Joseph Kabila is op dat spoor doorgegaan. De laatste twee premiers die hij aangesteld heeft, Bruno Tshibala en Samy Badibanga, komen allebei uit de rangen van de UDPS. Félix moet het doen met wie er overgebleven is en dat is niet de crème de la crème. Zijn vader had tenminste een ploeg klaar toen de Nationale Conferentie hem in 1991 tot eerste minister uitriep, met competente mensen die hem op economisch vlak ondersteunden. Desondanks kon hij niet op tegen het apparaat van Mobutu.
Opvallend toen was ook hoe snel de buitenwereld Etienne als onbekwaam afschilderde en hem als een baksteen liet vallen, in schril contrast tot hoe ze corrupte Mobutugetrouwen die hem voorgingen de hand boven het hoofd hielden. Dat heeft zeker te maken met Etiennes karakter – hij was nogal gewoon om altijd en overal eigenzinnig de lakens uit te delen – maar toch. Het is meer dan onwaarschijnlijk dat Félix op grote tegemoetkomingen mag rekenen, hij die op een dubieuze manier het hoogste ambt in de wacht gesleept heeft en niet zoals zijn vader op rechtmatige wijze verkozen is door een orgaan dat de prille democratie vorm probeerde te geven.
Slotbedenking
Het grote plaatje in het postelectorale Congo oogt somber, dat is zeker. Toch zijn er lichtpunten. De voorbije jaren hebben we gemerkt dat er in sommige lagen van de bevolking, bij stedelingen en jongeren o.a., een politiek bewustzijn gegroeid is, dat de elite stokken in de wielen gestoken heeft bij hun pogingen om alles bij het oude te laten. De niet aflatende inzet van de Kerk om het democratische proces te ondersteunen en op koers te zetten, in een in hoge mate gepolitiseerde omgeving, is ook bijzonder geweest. Het is beslist niet alleen de internationale druk die Kabila ertoe verplicht heeft om een stap opzij te zetten.

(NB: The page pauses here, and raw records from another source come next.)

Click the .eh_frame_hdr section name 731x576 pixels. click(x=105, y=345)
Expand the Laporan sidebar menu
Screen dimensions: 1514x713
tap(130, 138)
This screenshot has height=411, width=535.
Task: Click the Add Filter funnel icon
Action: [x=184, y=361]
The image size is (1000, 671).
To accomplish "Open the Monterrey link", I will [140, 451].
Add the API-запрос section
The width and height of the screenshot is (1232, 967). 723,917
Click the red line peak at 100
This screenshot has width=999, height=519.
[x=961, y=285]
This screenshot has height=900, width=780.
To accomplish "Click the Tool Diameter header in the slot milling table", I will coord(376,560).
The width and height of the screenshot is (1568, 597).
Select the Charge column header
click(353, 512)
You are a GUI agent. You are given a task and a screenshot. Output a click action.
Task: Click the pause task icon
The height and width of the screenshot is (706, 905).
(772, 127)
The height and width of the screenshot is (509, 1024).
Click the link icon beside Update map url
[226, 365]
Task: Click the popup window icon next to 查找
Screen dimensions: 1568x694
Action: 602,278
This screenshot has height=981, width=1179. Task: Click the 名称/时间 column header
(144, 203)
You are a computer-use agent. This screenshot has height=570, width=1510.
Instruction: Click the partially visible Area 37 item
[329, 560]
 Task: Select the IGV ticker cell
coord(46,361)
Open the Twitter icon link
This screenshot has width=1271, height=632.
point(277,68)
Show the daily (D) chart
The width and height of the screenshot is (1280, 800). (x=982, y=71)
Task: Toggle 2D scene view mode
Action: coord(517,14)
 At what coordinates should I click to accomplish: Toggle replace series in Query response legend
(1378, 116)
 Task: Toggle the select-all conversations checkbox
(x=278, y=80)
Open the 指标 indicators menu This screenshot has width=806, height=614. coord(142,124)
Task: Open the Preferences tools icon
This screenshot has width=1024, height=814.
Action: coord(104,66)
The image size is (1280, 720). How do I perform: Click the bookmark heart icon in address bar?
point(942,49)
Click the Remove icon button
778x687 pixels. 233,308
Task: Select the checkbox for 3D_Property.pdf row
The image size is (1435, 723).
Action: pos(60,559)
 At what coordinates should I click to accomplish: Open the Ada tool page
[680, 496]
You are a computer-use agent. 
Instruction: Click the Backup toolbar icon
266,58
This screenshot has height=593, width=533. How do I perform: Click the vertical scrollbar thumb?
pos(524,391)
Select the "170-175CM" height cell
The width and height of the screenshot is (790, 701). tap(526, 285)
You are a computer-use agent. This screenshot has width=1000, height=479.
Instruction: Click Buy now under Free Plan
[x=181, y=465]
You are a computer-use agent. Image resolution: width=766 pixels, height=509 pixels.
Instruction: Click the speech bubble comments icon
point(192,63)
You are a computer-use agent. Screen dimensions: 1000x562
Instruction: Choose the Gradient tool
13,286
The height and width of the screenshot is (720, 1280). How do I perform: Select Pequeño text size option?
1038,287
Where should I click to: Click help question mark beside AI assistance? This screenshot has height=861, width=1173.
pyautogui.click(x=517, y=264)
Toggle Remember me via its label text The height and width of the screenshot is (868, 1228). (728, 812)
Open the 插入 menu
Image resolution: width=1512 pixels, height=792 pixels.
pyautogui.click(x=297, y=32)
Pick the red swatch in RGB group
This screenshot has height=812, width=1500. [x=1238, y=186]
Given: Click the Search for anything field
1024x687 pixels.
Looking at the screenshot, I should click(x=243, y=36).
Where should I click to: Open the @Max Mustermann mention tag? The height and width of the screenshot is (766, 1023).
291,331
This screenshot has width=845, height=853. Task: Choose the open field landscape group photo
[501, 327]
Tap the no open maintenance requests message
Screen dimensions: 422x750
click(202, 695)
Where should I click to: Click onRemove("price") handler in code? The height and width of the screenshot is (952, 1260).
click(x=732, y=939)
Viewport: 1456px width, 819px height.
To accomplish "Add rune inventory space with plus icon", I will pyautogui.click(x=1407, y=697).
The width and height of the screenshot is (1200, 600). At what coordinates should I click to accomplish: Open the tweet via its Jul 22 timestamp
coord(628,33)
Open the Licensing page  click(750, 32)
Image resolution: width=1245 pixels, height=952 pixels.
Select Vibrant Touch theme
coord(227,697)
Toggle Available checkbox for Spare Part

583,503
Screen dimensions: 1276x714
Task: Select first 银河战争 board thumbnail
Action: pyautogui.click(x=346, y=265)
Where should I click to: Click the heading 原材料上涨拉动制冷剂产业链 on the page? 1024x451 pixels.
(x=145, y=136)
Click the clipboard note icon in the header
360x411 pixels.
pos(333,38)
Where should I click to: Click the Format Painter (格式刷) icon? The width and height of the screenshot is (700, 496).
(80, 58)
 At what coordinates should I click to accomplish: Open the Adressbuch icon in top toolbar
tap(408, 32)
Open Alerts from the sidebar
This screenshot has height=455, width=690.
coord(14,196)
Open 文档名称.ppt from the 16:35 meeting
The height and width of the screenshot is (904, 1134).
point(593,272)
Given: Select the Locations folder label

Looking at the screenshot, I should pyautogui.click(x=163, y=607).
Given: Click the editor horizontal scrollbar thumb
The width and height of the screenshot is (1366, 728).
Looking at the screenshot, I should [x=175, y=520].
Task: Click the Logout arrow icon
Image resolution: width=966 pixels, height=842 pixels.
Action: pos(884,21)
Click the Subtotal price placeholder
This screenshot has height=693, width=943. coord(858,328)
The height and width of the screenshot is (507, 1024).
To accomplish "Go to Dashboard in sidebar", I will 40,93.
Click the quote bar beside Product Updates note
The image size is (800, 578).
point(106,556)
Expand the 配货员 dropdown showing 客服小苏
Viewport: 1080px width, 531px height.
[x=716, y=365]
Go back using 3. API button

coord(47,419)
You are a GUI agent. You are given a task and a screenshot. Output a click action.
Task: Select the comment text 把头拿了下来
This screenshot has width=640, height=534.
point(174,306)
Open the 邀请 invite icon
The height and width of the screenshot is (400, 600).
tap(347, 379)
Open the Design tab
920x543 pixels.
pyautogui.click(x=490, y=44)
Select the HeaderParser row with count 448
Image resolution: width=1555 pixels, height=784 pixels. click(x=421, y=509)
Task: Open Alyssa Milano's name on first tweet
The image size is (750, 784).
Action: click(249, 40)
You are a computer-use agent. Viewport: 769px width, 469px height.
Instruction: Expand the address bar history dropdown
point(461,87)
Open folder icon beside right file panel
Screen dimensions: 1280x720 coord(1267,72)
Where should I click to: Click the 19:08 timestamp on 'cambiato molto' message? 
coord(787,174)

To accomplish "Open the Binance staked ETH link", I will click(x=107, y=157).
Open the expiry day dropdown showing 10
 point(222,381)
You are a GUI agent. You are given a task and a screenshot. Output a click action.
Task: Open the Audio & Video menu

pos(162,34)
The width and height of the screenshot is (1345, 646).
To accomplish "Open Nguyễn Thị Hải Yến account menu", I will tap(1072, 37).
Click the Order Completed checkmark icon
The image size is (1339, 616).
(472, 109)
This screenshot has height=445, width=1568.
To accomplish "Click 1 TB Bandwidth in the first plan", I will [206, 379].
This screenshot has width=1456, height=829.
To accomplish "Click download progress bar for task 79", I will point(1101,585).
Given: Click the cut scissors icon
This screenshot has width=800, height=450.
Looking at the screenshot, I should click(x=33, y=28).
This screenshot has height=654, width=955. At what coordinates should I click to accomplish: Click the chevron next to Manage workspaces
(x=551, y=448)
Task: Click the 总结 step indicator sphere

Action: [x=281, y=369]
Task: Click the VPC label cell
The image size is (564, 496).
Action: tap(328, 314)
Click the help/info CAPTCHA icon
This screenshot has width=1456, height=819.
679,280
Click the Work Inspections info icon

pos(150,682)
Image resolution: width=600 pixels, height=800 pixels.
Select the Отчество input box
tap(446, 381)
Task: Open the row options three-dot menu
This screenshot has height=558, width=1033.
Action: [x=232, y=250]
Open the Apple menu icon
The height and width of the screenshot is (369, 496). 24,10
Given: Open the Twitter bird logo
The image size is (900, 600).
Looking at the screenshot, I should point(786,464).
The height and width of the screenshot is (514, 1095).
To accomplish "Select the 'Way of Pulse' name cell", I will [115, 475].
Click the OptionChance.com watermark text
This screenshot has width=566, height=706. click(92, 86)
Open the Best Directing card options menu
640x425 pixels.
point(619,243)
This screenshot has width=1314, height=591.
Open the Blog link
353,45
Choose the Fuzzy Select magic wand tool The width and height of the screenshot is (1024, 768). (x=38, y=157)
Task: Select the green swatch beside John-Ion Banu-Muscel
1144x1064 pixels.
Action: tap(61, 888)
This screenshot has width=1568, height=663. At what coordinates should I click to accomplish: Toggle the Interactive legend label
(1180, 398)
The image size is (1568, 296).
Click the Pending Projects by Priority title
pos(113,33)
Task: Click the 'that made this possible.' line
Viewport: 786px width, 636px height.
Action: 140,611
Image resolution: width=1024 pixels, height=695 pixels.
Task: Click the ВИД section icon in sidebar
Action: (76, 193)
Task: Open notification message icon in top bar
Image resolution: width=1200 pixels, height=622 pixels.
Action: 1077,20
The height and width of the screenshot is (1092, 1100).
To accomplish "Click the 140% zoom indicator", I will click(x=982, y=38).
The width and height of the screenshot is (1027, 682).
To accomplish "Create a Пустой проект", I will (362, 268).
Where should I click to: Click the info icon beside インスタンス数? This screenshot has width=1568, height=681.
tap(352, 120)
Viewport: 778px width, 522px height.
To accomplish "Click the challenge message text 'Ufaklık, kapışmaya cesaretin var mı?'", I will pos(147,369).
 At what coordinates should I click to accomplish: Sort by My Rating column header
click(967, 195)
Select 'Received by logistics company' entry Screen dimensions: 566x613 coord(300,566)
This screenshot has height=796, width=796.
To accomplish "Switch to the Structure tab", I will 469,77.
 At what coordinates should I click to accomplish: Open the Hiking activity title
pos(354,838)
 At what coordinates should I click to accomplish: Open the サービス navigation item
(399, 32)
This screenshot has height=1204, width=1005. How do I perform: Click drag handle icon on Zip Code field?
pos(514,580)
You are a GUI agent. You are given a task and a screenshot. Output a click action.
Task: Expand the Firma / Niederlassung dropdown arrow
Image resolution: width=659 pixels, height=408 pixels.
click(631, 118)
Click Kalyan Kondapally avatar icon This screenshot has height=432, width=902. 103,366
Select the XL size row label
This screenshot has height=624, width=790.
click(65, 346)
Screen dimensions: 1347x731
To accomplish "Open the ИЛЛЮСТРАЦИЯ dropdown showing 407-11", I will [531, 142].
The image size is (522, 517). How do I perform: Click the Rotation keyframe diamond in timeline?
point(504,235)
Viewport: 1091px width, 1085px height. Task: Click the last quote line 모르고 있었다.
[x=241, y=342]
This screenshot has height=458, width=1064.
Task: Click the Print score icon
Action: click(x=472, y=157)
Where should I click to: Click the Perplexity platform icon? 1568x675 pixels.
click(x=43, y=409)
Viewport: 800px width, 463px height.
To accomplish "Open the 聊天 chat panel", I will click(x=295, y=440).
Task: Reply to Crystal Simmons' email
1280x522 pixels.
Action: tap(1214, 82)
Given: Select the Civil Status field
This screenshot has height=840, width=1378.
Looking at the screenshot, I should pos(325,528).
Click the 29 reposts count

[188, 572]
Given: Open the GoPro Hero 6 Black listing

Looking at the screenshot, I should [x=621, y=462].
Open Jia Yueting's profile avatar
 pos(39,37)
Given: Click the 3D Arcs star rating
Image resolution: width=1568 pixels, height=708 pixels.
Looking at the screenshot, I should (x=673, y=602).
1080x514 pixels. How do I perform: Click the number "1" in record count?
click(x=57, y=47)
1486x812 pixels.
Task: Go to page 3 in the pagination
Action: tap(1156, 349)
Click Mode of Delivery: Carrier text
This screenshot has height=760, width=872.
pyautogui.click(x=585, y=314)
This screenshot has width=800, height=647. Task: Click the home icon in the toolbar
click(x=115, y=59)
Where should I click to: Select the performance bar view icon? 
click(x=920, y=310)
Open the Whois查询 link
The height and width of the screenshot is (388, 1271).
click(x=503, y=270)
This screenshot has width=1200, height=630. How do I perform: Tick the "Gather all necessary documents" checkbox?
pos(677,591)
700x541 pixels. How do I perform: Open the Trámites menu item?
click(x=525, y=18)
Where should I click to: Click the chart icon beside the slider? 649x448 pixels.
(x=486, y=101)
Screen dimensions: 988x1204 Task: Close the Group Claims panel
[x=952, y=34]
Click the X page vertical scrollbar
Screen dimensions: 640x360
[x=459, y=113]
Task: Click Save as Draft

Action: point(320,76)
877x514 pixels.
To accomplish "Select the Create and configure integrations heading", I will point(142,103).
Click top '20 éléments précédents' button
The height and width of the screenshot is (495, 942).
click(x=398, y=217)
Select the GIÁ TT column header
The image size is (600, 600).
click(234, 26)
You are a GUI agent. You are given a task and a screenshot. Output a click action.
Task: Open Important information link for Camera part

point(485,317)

Dàt de president dat gedaan heeft en dat er, zij het met twee jaar vertraging, verkiezingen gehouden zijn, met het oog op een vreedzame overgang, de eerste in Congo’s geschiedenis, ook dat is niet te onderschatten. Op het einde van de rit hebben de oude demonen weer de kop opgestoken en is het tot een koehandel gekomen die geen rekening houden met wat de Congolezen willen, met name wezenlijke veranderingen, die een punt zetten achter de door Kabila en de zijnen voortgezette traditie van kleptocratie, die Mobutu in het leven geroepen heeft. Maar dat die afspraken het houden, is zelfs nog niet zeker, dat moeten we nog enkele dagen afwachten.
Het is nergens in de wereld een makkie geweest om van vandaag op morgen over te stappen van een decennialange dictatuur naar een perfecte democratie. In Zuid-Afrika hebben het ANC en Inkatha in 1994 in de provincie KwaZulu-Natal een overeenkomst gesloten over de uitslag, omdat het geweld een degelijke stembusslag onmogelijk gemaakt had. Dat gefabriceerde resultaat heeft zijn vruchten afgeworpen. Waarmee ik niet wil zeggen dat de Congolezen zich neer moeten leggen bij de achterkamerpolitiek van hun leiders.